### Stated problem
Copy the items from the line with "At what coordinates should I click to accomplish: Click into" up to and including the line with "click(407, 122)", putting "icon" wherever "emoji" appears and leaving everything else unchanged.

### Records for this exercise
┄┄┄┄┄┄

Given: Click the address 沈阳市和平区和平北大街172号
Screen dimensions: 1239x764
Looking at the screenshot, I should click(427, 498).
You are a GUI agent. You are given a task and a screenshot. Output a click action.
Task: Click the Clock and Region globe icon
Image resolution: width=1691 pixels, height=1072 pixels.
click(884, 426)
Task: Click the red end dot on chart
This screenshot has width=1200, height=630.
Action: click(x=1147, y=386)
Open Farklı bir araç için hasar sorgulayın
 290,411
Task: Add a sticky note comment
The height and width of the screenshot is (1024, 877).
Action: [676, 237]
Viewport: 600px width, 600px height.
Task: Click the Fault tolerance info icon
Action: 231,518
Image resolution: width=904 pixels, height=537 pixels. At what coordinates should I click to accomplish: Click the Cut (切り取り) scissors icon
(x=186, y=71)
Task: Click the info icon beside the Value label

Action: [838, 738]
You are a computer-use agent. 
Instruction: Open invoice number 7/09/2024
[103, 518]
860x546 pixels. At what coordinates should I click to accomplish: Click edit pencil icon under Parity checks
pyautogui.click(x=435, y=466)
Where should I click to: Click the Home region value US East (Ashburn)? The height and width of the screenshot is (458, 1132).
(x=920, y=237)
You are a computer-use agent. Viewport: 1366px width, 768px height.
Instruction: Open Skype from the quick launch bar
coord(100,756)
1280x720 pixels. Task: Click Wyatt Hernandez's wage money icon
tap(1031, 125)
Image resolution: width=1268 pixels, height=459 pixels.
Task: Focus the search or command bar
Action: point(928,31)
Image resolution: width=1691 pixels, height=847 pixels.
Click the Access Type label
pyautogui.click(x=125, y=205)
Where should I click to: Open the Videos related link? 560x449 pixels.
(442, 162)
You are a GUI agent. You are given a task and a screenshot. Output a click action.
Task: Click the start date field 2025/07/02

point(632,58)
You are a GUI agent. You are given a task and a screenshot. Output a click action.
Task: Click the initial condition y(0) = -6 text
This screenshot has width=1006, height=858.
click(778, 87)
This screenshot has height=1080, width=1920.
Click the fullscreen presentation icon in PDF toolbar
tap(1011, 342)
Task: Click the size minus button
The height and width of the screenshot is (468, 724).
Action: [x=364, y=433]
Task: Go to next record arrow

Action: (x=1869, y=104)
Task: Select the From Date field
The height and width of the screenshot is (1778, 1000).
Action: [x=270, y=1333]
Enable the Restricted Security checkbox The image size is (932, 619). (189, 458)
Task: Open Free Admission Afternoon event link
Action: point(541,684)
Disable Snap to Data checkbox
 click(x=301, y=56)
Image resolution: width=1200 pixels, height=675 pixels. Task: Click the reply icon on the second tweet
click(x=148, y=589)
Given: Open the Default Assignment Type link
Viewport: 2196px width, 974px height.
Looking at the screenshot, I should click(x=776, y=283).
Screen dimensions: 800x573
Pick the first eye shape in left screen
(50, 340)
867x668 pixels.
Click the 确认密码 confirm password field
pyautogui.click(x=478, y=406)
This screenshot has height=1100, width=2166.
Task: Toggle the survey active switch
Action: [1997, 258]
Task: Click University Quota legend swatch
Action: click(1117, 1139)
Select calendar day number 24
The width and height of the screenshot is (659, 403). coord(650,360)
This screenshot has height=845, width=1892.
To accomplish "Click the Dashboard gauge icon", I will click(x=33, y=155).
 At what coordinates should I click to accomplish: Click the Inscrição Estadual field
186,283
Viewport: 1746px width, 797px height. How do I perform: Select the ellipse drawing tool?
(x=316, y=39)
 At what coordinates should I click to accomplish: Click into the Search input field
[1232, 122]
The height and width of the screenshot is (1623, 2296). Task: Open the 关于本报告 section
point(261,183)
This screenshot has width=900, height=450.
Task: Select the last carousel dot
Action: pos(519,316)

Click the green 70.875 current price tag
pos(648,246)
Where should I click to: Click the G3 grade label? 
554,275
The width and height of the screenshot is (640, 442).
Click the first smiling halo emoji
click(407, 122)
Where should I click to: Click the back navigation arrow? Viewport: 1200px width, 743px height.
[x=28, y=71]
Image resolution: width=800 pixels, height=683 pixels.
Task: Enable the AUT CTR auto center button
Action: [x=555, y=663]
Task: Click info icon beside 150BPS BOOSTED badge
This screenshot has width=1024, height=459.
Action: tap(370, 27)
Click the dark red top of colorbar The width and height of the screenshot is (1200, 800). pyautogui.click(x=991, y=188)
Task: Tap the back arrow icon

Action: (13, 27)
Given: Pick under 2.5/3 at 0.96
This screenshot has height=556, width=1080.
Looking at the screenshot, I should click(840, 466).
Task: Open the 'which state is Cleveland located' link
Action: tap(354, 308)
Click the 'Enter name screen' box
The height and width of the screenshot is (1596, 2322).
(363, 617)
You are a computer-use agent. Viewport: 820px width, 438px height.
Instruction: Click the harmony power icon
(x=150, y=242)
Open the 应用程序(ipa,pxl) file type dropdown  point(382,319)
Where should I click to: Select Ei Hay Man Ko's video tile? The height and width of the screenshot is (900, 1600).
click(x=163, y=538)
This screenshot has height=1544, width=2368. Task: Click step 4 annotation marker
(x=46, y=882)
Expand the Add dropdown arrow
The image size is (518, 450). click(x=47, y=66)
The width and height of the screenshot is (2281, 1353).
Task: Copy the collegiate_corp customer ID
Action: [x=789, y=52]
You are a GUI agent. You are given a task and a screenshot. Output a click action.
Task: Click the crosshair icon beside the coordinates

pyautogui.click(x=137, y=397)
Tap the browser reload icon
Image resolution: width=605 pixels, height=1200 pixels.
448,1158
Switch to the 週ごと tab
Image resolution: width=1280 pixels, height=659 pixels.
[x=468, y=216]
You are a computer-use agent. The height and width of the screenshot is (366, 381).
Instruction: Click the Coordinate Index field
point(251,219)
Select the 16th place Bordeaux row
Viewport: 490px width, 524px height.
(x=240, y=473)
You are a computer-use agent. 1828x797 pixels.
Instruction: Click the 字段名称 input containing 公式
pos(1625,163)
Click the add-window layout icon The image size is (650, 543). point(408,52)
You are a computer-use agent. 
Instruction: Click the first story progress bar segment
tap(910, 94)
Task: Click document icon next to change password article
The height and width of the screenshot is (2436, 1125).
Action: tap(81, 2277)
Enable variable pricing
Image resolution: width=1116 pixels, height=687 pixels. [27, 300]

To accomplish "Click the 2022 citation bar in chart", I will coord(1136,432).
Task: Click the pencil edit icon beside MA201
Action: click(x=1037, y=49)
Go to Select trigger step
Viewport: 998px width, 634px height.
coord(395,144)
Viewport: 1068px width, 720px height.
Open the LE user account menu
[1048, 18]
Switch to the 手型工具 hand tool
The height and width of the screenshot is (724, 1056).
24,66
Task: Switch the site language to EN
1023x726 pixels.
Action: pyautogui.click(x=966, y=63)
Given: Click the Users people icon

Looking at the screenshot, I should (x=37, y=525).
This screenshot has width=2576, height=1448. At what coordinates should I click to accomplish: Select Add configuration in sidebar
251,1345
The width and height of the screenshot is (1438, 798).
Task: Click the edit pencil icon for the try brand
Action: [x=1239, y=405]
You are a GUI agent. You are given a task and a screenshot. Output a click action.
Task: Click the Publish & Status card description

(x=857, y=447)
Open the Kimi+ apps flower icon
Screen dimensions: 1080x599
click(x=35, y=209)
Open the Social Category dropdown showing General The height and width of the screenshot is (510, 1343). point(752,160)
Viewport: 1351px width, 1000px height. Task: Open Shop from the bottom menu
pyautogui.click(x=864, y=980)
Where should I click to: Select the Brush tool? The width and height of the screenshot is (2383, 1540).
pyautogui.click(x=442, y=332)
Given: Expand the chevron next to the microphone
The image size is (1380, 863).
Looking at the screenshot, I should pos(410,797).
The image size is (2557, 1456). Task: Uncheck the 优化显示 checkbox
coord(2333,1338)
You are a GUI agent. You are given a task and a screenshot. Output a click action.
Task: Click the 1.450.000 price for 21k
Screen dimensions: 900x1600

┄┄┄┄┄┄

### Full answer
 At what coordinates should I click to accomplish: Click into the Search input field
[1232, 122]
The height and width of the screenshot is (1623, 2296). Task: Open the 关于本报告 section
point(261,183)
This screenshot has width=900, height=450.
Task: Select the last carousel dot
Action: pos(519,316)

Click the green 70.875 current price tag
pos(648,246)
Where should I click to: Click the G3 grade label? 
554,275
The width and height of the screenshot is (640, 442).
Click the first smiling halo icon
click(407, 122)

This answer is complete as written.